Second is that they are horribly misusing Early Access and are taking forever to make updates to the game. It has been several months since their last big update which radically redesigned Godus into what it is now and they have another update due sometime in July. But taking so long and leaving the game in such a poor state is not how you handle Early Access and they really should have been releasing updates at least monthly.
While a patch is due out supposedly soon, they have already made a point that the true work on the PC version won’t be happening for several months while they continue to work on the mobile version.
As of right now, I can’t even get the game to quit because it refuses to exit out which is a known bug that has been in there for months. You may be noticing that my tone is angrier than usual about Godus and that’s because I’m really disappointed in what I’m seeing here.
Nothing that is currently in Godus is anywhere near what was promised in the original kickstarter. The nicest thing that I can say about the game is that the mechanic of altering the land was relaxing but that means nothing with all the waiting mechanics built into the game.
The Directionless Path Forward:
What really pisses me off is that nothing that I see in Godus right now shows any signs of the game ending up as a great God game. With other Early Access titles like Planetary Annihilation, Prison Architect and so on, I can at least see what they have now and have an idea of what they’re building towards for the final product.
With Godus, I have no idea how they are going to salvage this and turn it into a God Game worthy of the classics. Their roadmap for the game sounds good, if you ignore the fact that the foundation for the game right now just doesn’t work.

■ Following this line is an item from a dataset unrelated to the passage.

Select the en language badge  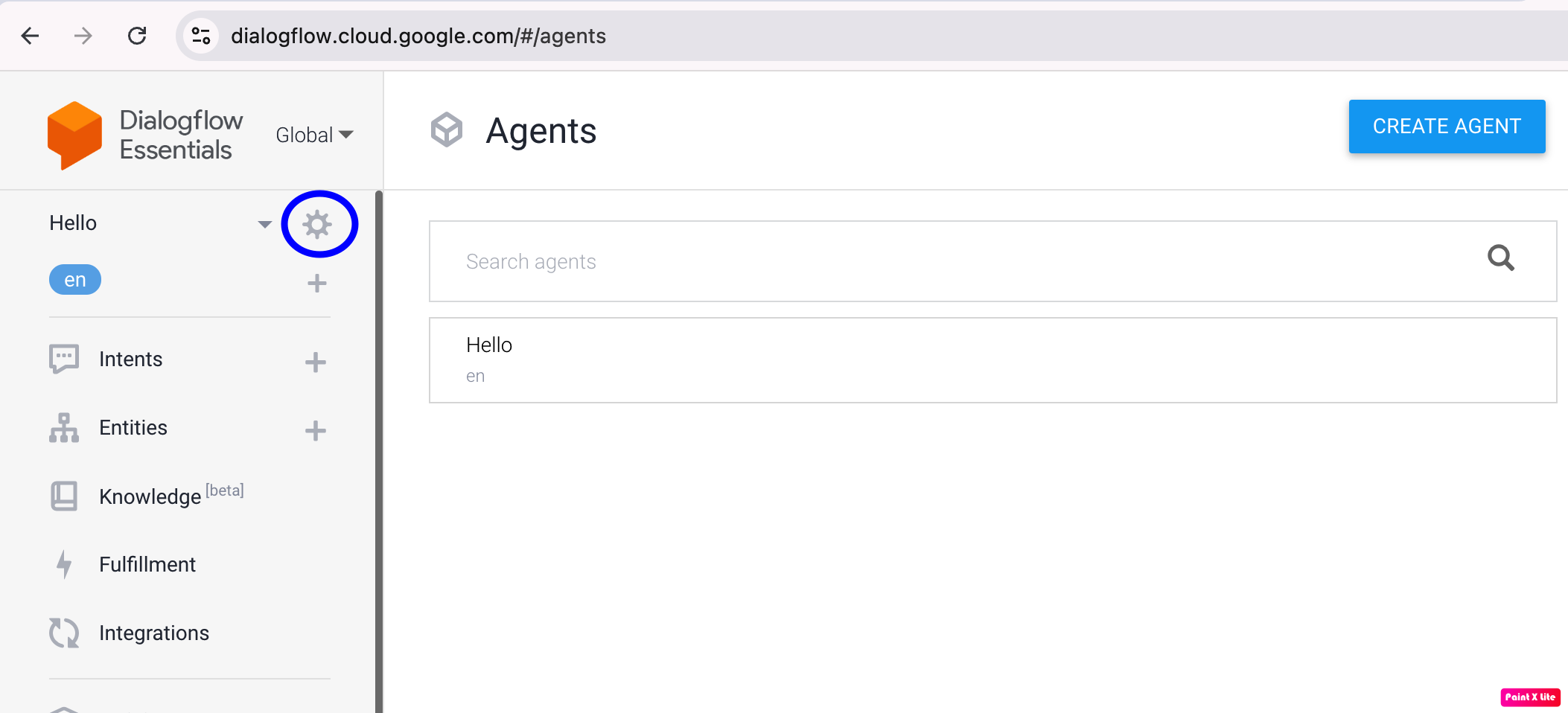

With what is currently in the PC version, even if they remove all the energy mechanics in the game and just sell it as is, there is still no gameplay there to keep people invested.
Maybe they have a third redesign in mind or the last 50.5 percent of the game will be amazing. But that doesn’t let them off the hook for mismanaging the project and making some stupid mistakes.
I’m sure that Godus will be the poster boy for people against crowd funding for years to come thanks to all these issues.
Due to sales and credit from Green Man Gaming, I got Godus for free and even that seems a bit high for what’s there. At this point, Godus is more of an apocalypse than a second coming and should be avoided.